**AIM OF THE EXERCISE**. Please repeat word for word the line containing "At what coordinates" and every following line up to and including the last one below, pictures excluded.

Screenshot grounding data:

>>>

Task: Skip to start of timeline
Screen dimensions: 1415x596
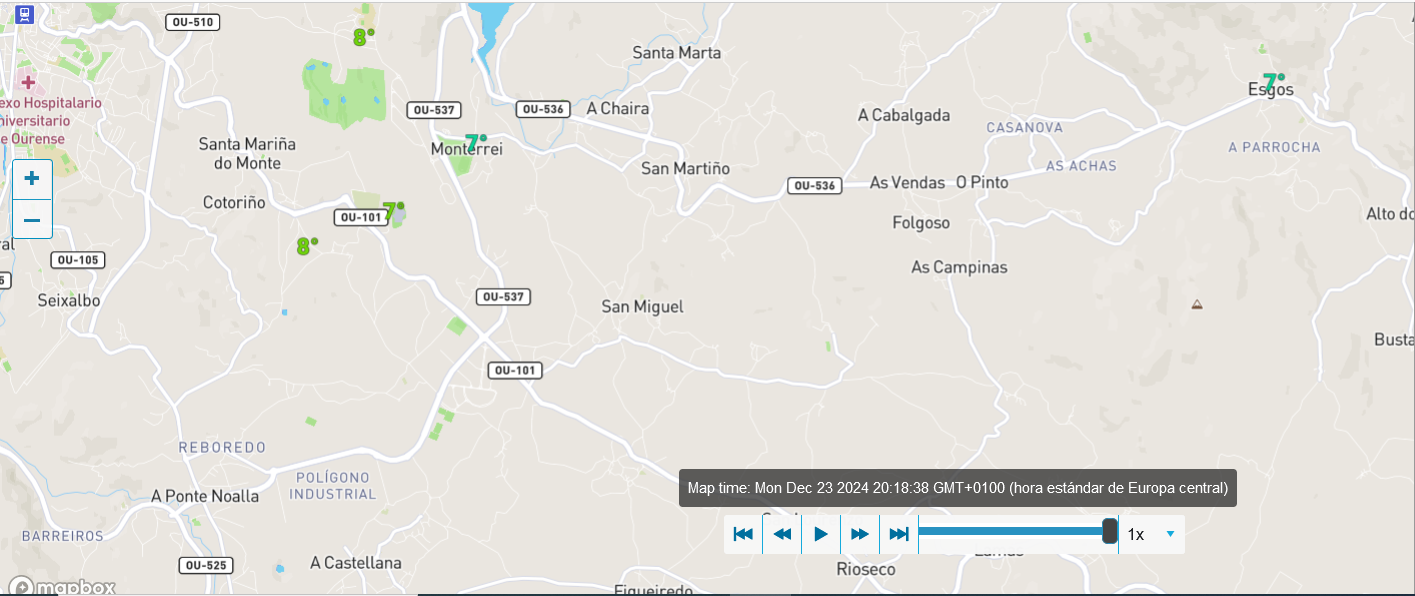Action: pyautogui.click(x=743, y=534)
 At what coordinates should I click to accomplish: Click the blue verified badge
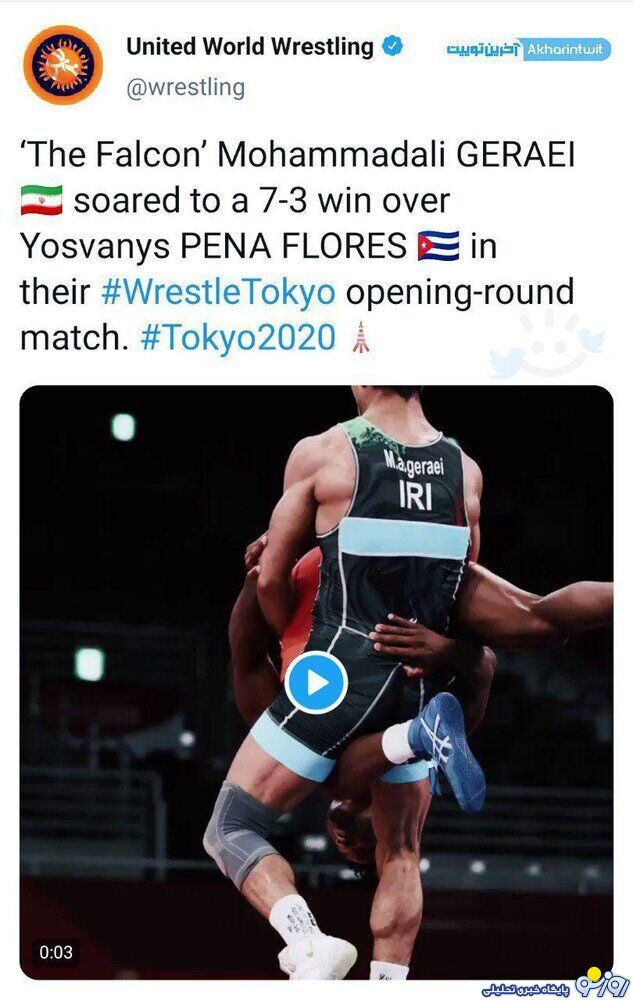[x=392, y=47]
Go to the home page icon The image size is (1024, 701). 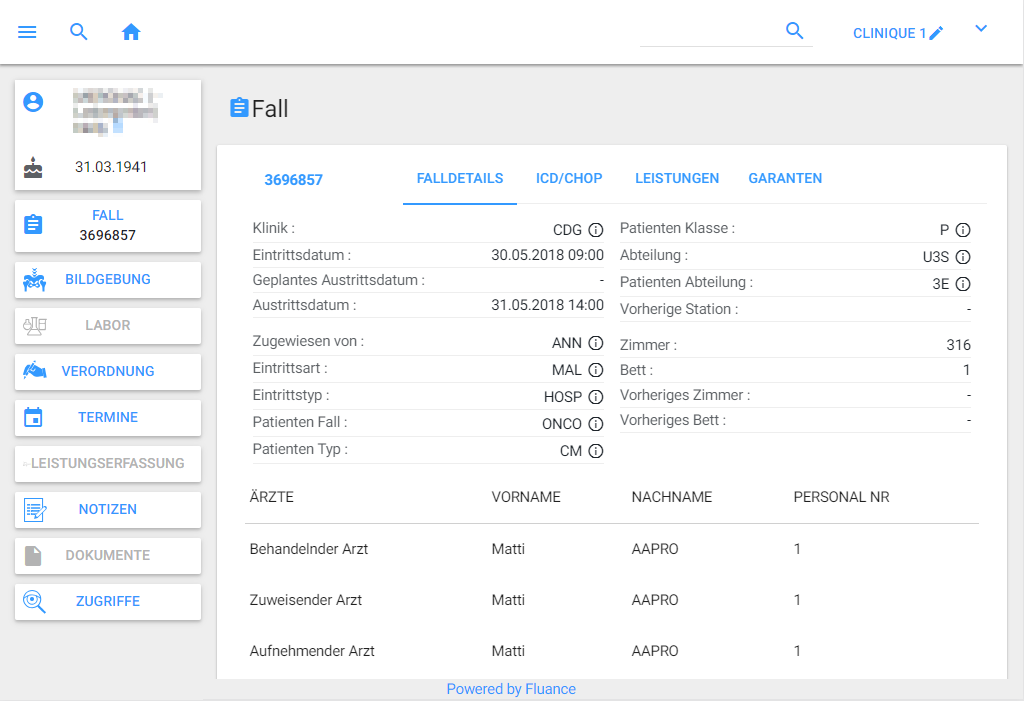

<<<

**SOLUTION FOR THIS TASK**.
 At what coordinates should I click to accomplish: Click the blue verified badge
[x=392, y=47]
Go to the home page icon The image size is (1024, 701). 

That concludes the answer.